Discussions have been swirling for at least a few years now on the topic of the digital gap that is emerging between the patient care organizations with the resources to meet the ever-intensifying cybersecurity threats out in the world, and those without those resources. The reality is that the patient care organizations without those resources face a basketful of challenges: they lack not only the capital to fund improvements in technologies and processes; they also lack the staff to strategize around cybersecurity and to implement needed changes and improvements; and usually, they lack the level of expertise needed to execute well.
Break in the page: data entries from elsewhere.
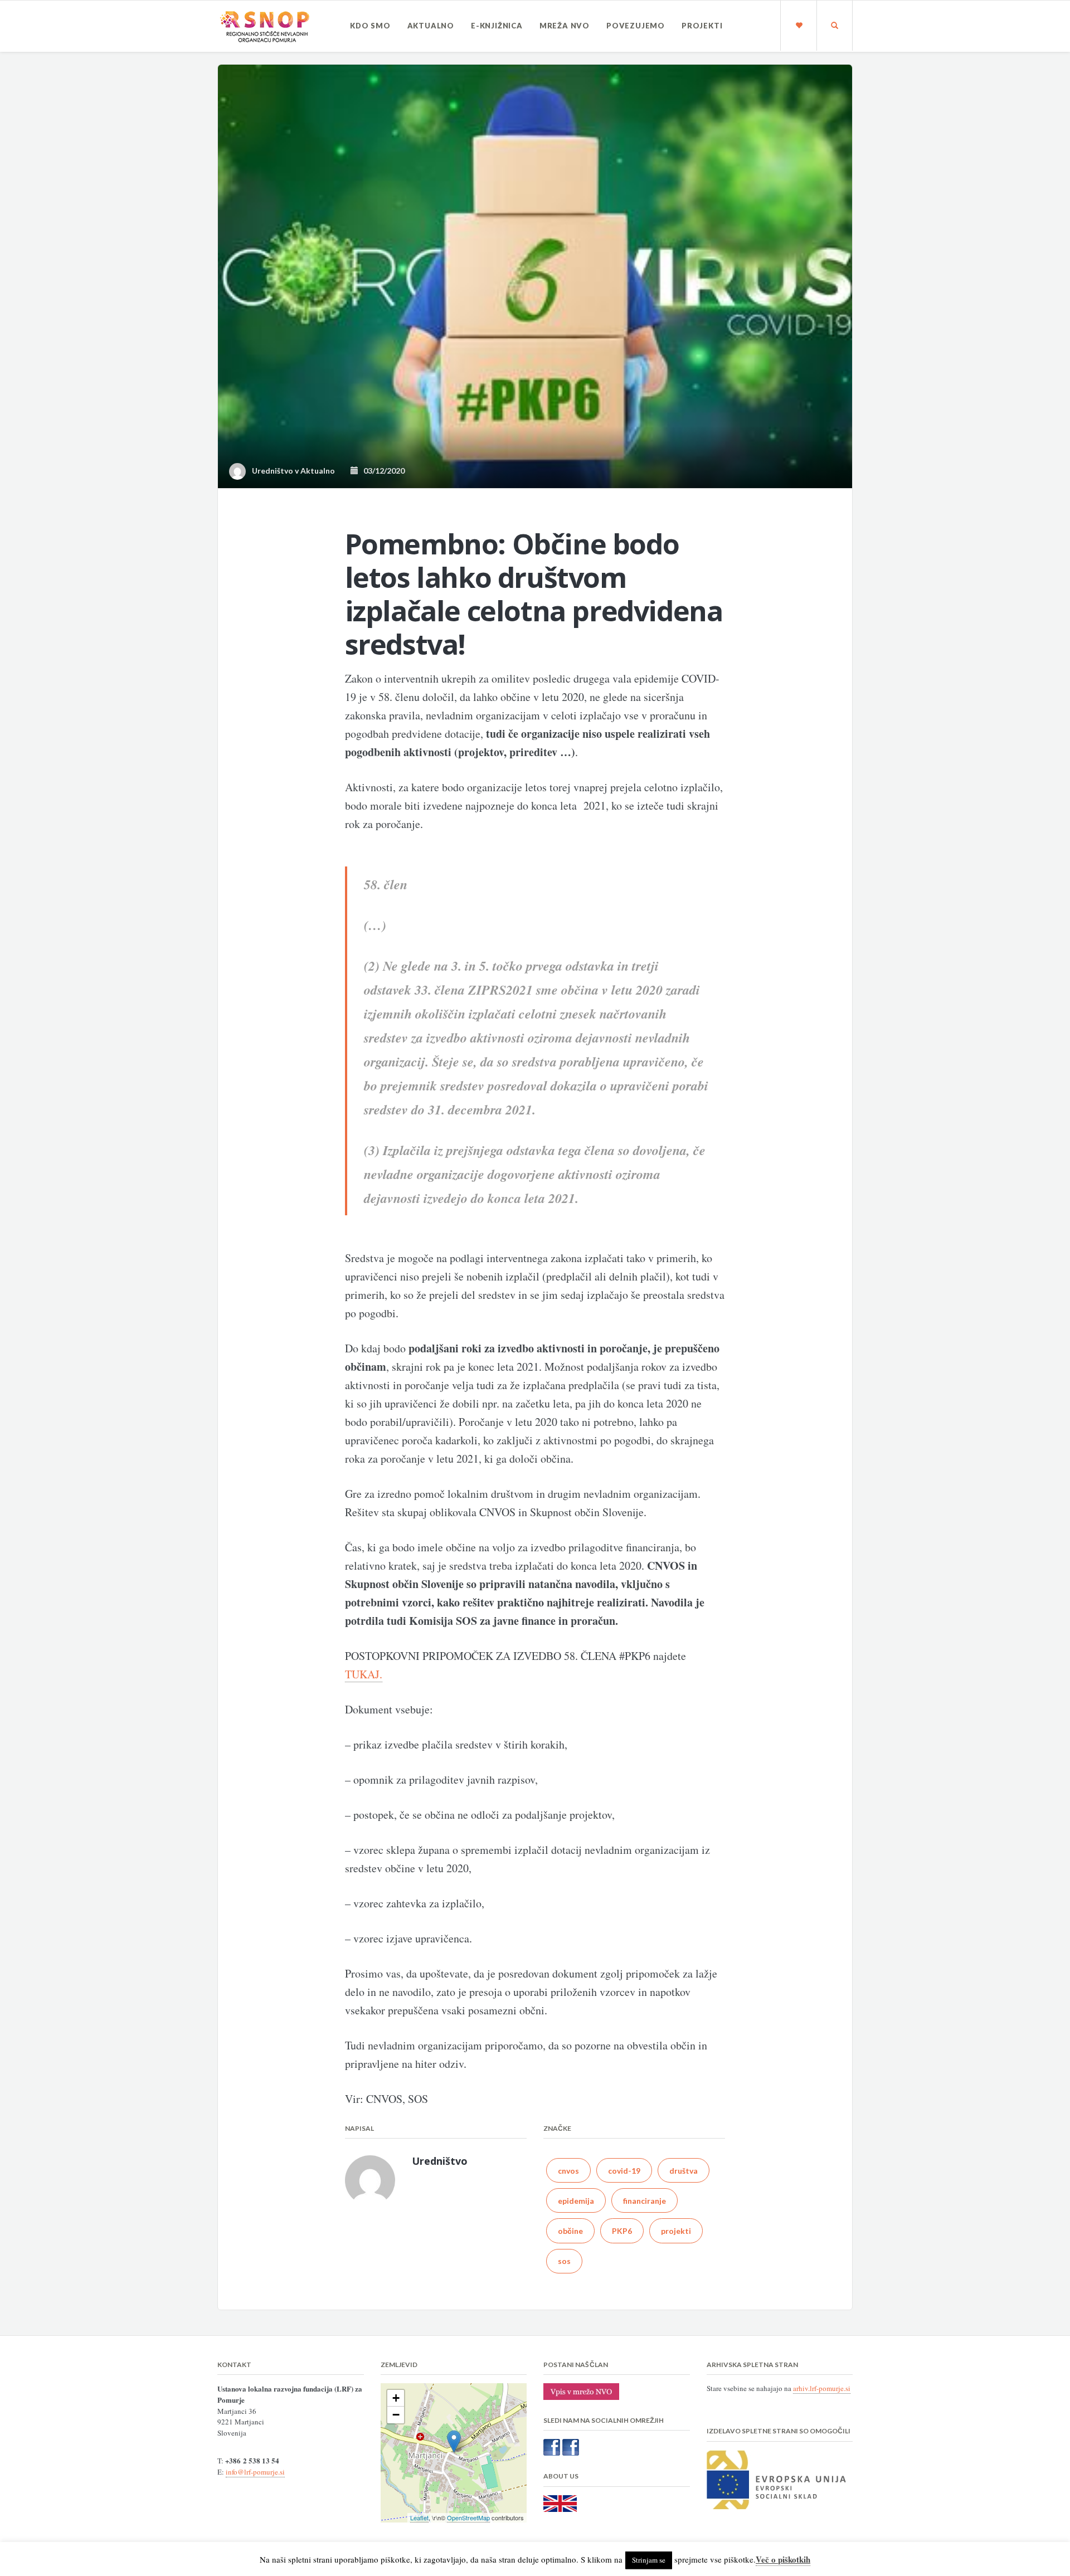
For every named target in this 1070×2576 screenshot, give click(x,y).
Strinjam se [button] (648, 2560)
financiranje (644, 2200)
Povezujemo (635, 25)
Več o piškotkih (783, 2559)
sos (564, 2261)
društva (683, 2170)
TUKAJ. (363, 1674)
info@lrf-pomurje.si (255, 2472)
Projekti (702, 25)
Most non-health system-affiliated community hospitals—and certainly most small and rural hospitals—lack chief information security officers—and even if they’ve given someone the title of CISO, that individual likely lacks the background and expertise that large hospitals and health systems can acquire in their CISOs.

What’s more, large hospital and health system organizations are stepping up now to increasingly pay the high salaries required to get CISOs with the expertise needed to prepare for Wanna Decryptor-level cyber threats; in many cases, that means hiring from outside healthcare, as the shortage of truly qualified healthcare CISOs is actually intensifying, with the intensifying threats, rather than diminishing. And in that arena, too, small, rural, and independent community hospitals are multiply disadvantaged: rarely can they pay the big-city salaries needed to attract highly qualified CISO candidates; certainly, to attract experts from outside healthcare; and rarely do they have the resources to fund IT security departments, or to pay for the external security operations centers (SOCs) that most large hospital and health system organizations are engaging; nor to ramp up in terms of processes and technologies—for example, engaging in behavioral monitoring; enhancing backup and backup audit processes; and developing high-level IT security governance, project management, and overall management practices.
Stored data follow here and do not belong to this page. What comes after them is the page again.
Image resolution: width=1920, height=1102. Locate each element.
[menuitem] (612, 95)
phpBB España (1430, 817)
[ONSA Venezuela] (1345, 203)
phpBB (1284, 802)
So as horrifying as this Wanna Decryptor situation has been and continues to be, it’s hard to imagine a fiercer wake-up call for patient care organizations in this country—and really, worldwide—than this current crisis. Think about this: it’s been barely 15 months since the ransomware crisis at Hollywood-Presbyterian Medical Center in Los Angeles brought ransomware into the mainstream media headlines. In that time, both the threat level and the level of public awareness of the phenomenon of ransomware/malware have skyrocketed.
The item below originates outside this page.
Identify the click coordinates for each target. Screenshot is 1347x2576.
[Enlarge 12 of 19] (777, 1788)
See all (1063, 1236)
And yet so many patient care organizations in the U.S.—and clearly in the U.K. and elsewhere—remain tremendously vulnerable. I know that CISOs, CIOs, and others in patient care organizations across the U.S. are working hard, very hard, to ramp up their efforts. But the fact is that the threats are outpacing our industry’s ability to address them.

Indeed, at our Healthcare Informatics Health IT Summit in Chicago on Friday afternoon, we were involved in the second day of the Summit, focused entirely on a deep dive into cybersecurity, when the news broke of the Wanna Decryptor crisis. And just as we were about to begin the final discussion panel of the day, around incident response, the fullness of the crisis became known, compelling some CIOs and CISOs in attendance to have to rush out to make calls back to their organizations. The irony of the timing was not lost on anyone present. Certainly, the fact of the global attack underscored the value of conferences like ours, to bring together industry experts, and those in the trenches, to share information, insights, resources, and ultimately, solutions and wisdom, in this critical area, going forward.

So while U.K., European, U.S. and other IT leaders work to support the addressing of the crisis in the NHS in the U.K., if there’s anything that might serve as an 11-firetruck alarm here in the U.S., this Wanna Decryptor attack should be it. Yes, expending funding and internal and external human resources on IT security is a cost center for every patient care organization that does so. But what’s the alternative? So let’s hope and pray that such a widespread disruption of patient care never occurs here in the U.S.—and work as hard—and smart—as possible to minimize the chances of it.